“I’m a plumber… just a plumber,” that’s how Joe Wurzelbacher described himself when he lashed out at the media for scrutinizing his opinions and personal life, last weekend. Yeah, Joe is that guy. Joe the Plumber. The Joe that Republican presidential candidate John McCain mentioned repeatedly in the third and final presidential debate. In fact, McCain referred to Wurzelbacher as “my buddy, Joe.”
Wurzelbacher was thrust into the public arena after having a brief chat with Democratic presidential candidate Barack Obama back on October 12. During the encounter, Wurzelbacher complained about Obama’s tax plan, which he says would keep him from purchasing the $250,000-plus small plumbing business where he works. McCain jumped on this and portrayed it as an example of how Obama’s tax plan hurts the small business owner.
McCain’s strategy for using Joe the Plumber to trash Obama’s tax plan is typical politics. The surprise in this drama is the Holland, Ohio plumber named Joe. Fast forward to reports that now show shy Joe is loving his 15 minutes of fame so much he wants to extend it.

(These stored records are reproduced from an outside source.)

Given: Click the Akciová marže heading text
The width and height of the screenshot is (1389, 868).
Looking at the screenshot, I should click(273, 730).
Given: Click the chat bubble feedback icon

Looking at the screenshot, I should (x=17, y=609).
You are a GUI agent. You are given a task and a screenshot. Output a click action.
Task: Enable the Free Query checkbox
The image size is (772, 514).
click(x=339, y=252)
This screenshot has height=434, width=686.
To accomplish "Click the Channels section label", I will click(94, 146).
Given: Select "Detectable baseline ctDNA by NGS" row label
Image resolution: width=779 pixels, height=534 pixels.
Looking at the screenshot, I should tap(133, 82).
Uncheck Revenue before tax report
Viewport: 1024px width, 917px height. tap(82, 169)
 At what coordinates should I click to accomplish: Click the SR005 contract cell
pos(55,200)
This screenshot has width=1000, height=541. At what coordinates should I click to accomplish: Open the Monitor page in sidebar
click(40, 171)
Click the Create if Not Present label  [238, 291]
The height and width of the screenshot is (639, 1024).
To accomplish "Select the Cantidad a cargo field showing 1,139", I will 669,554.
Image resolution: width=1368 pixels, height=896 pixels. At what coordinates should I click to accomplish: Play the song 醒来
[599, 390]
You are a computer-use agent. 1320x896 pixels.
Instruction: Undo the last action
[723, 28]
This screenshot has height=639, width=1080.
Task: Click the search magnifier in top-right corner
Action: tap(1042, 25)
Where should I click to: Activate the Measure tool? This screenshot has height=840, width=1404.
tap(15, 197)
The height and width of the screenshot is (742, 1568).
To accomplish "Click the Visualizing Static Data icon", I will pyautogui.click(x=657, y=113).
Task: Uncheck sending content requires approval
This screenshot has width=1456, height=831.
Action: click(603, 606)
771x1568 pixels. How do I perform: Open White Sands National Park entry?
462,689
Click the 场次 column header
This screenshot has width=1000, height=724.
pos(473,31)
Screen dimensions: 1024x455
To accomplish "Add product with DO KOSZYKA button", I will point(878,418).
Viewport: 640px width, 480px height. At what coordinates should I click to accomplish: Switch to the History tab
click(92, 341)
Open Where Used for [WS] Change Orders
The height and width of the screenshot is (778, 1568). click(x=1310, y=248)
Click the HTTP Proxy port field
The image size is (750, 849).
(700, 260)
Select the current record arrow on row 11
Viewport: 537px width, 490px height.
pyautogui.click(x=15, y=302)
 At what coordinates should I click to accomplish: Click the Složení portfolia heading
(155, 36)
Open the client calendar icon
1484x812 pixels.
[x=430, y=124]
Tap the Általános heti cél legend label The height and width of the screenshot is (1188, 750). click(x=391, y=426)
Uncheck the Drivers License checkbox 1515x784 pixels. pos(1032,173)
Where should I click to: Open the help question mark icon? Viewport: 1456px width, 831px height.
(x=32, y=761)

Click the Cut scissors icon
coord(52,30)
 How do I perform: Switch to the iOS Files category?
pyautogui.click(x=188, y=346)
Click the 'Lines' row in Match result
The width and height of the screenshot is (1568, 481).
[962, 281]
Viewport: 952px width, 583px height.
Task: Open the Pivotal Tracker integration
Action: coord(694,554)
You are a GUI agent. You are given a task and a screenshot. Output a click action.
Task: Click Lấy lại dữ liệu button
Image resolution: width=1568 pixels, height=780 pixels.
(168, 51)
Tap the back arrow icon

On Thursday, Keith Olbermann on Daily Kos reported rumblings in the publishing industry about Joe the Plumber putting out feelers that he’s looking for a book deal. Also in the last few days, a flurry of stories on the Internet about Joe the Plumber mulling over a run for Congress.
Then, there’s the interview chat Joe did Friday on the Washington Times website. Joe answered questions and spouted off freely about his views. He said Obama made him “scared for America.” Also, Joe says that when he met Obama, despite all he’d heard about the candidate’s ‘presence’, he came away thinking the Illinois senator was “very average.” This from a guy who apparently doesn’t understand our tax system nor that he needs a plumber’s license to work in his own community.
In the glare of the spotlight and caught up in dreams of fame and major dollar signs, Joe the Plumber seems to have forgotten that he is really the one who is average and “just a plumber” by his own assessment.